The request
Rewrite all of the entries, replacing each "screenshot" with "screen capture" and changing nothing else. Leave the pictures out of your version.
"""
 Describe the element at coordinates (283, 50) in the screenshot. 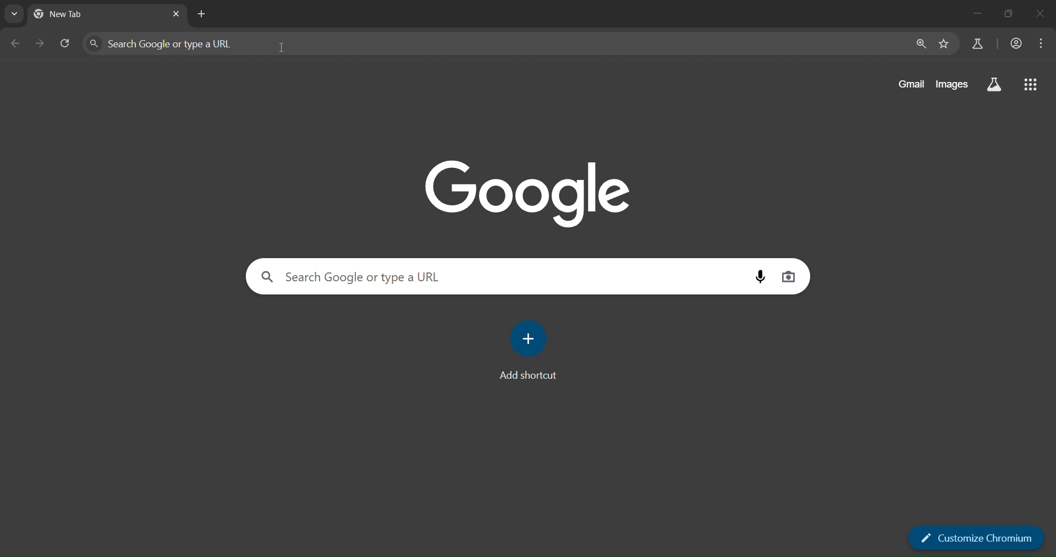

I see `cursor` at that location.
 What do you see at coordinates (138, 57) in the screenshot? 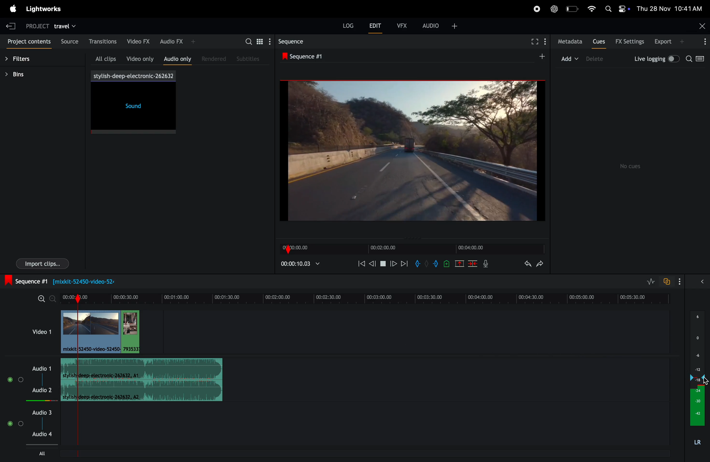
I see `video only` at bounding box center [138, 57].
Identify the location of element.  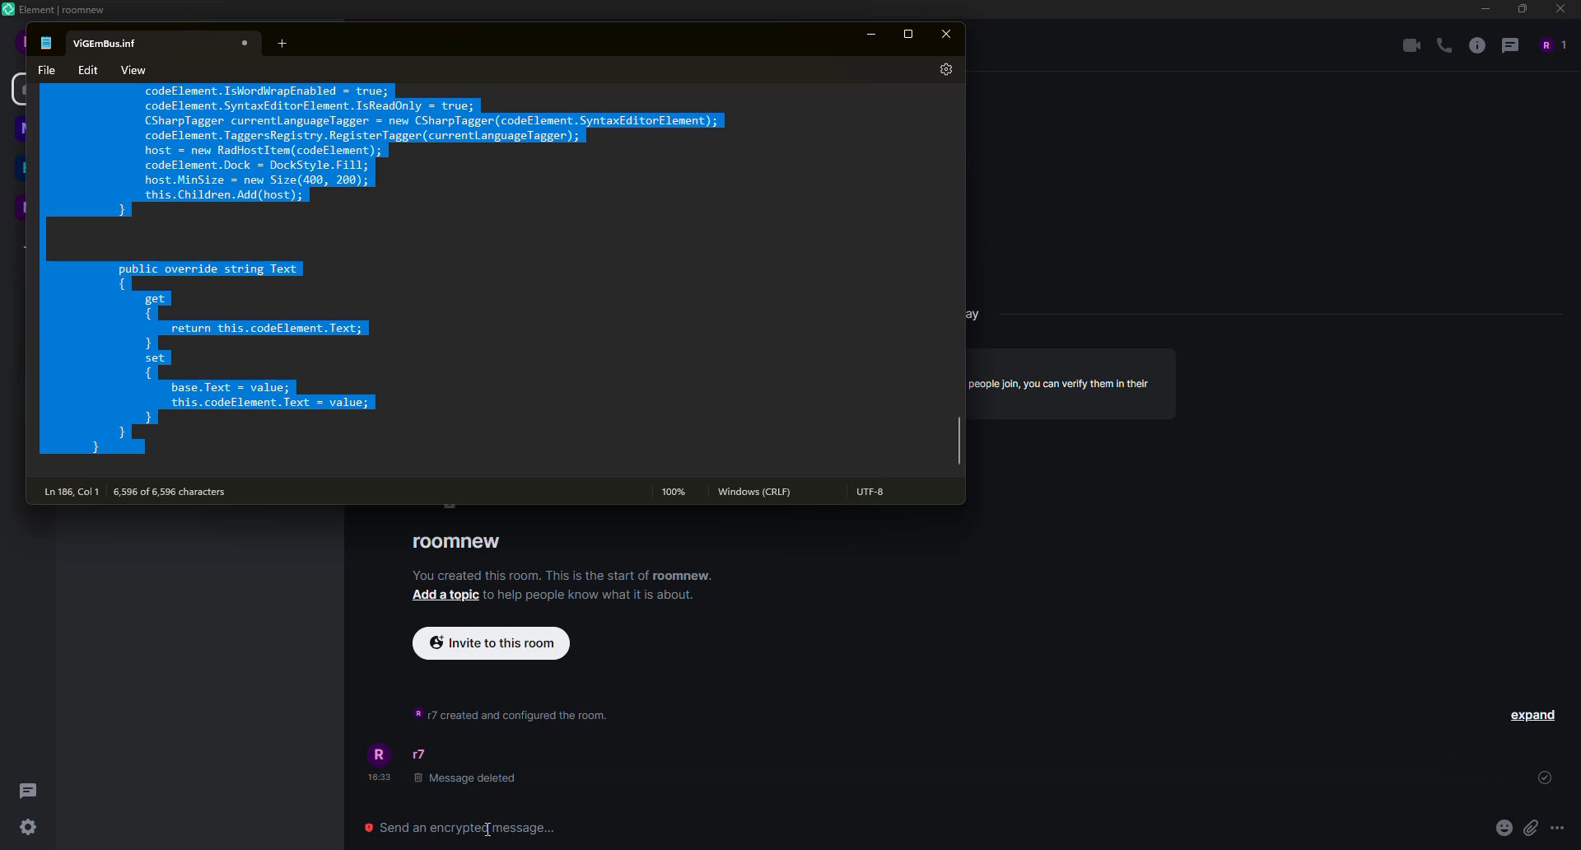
"""
Reply
 Describe the element at coordinates (283, 50) in the screen capture. 

I see `cursor` at that location.
 What do you see at coordinates (138, 57) in the screen capture? 
I see `video only` at bounding box center [138, 57].
Identify the location of element.  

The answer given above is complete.